What We Do in the Heat

We’ve been doing three things in Madison, WI: hanging out at a distance with old friends, walking miles of park trails, and sitting in a stupor due to the heat. Sometimes we’ve combined #1 and #3.

Peeps

I so enjoyed a visit from were someone Tracy went to UWM with [that’s University of Wisconsin-Madison to you Midwest noobs (i.e. me)]. He and Tracy shared an office for only a year but have kept up with each throughout the years since.

Guy and his wife (hey there, Patti!) sat with us outside the Airstream all one morning and went through a conversation cycle that I’m now fascinated with. All our conversations with old friends cover these topics in roughly this order:

  1. What we’re all up to these days.
  2. What it was like when the virus first hit.
  3. How we’re dealing with the virus now.
  4. How we’re horrified that others aren’t distancing.
  5. Something related to the current administration (and then agree we don’t want to talk about it because we have limited time together).
  6. Old stories about when we lived closer to each other.
  7. How we’re dealing with the virus now (again).
  8. Back to the current administration (can’t help it).
  9. How we’re looking forward to seeing each other after the virus.
  10. Someone has to pee.

Okay, maybe ten items is too many for a pattern. But you see what I mean?

Truth is I enjoy every one of these conversations. I need to tell our stories over and over to wrap my head around these days, and I know friends do, too. This is what we do for ourselves and for each other.

Doug!

I went to high school with this guy (and the prom as a double-date—thank you Rocky Horror Picture Show for being a positive blip in a mire of teenage years).

How easy it is to digress when I’m blogging about Doug. He has so many bloggable characteristics.

I’ll stick to pertinent data though. The weekend of the 4th was his birthday and the 5th anniversary of his and my Most Excellent Adventure in Chicago when he hosted me for the Grateful Dead’s Fare Thee Well shows. We’ve had other grand adventures together—Tracy with—but our timing is remarkable now, five years to the day of our Chicago weekend of bookstore browsing, ferris-wheel-riding, concert-dancing, Picasso-admiring, walking the city and elbowing each other in the ribs and walking more. I’m trying to ignore the bitter parts (such unobtainable activities now) and stick with the sweet.

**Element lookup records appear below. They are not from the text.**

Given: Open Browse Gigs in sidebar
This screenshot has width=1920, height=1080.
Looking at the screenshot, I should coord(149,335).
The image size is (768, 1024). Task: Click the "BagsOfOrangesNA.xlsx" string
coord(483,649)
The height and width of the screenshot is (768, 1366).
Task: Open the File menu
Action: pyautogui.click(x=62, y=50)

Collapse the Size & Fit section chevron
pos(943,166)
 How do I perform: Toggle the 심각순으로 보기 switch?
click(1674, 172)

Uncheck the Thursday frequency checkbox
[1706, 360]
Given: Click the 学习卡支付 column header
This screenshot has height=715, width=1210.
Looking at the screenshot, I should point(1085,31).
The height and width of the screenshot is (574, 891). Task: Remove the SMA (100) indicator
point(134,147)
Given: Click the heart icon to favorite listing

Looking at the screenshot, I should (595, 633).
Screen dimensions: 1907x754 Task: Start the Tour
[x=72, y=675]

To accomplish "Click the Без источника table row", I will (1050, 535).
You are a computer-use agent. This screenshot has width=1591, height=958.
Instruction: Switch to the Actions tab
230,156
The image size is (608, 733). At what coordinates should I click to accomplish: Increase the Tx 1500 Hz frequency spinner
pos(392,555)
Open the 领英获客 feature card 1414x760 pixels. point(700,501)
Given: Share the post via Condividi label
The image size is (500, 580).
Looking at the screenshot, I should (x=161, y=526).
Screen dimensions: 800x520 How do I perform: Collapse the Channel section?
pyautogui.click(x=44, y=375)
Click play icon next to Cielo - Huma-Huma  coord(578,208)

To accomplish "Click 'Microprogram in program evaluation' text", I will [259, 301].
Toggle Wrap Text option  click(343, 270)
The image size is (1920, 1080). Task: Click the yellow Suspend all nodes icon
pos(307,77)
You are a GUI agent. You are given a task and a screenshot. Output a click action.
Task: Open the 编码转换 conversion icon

So, this time I got to meet Doug’s extended family: all delightful, and I mean that. They included us in a family backyard birthday party and loved on Banjo until they were covered in dog hair and had sustained injuries to bare feet (its her sign of affection to stand on your feet).

I’ll cut this short to keep from embarrassing anyone (too late for Doug!)

Madison’s Parks

When not languishing in the heat with people, we’ve been walking park trails here, and there are a lot of them.

Through prairies:

Next to native mounds:

Along streams:

And in the Wisconsin River, which we had time for just long enough to encourage Banjo to swim. Success! (I was too busy keeping my phone dry to get a good picture.)

With a new Banjo shot I’ll sign off.

Today we head back to Iowa to see if we can find camping spots for a few more visits before we head north. The heat is telling us to head north now, but there are more of those conversations we want to have.

5 thoughts to “What We Do in the Heat”

  1. It was lovely to have you guys in town for a few days! If you don’t come back soon, I’m coming to you – and bringing the uke!

    Safe travels!

  2. We’re not even in lockdown here anymore but that’s pretty much what all our conversations are like but with a component of the latest stupidity in the border quarantine facilities (people absconding to supermarkets and booze shops). There’s an expert talking about it on the radio as I type. It’s inescapable.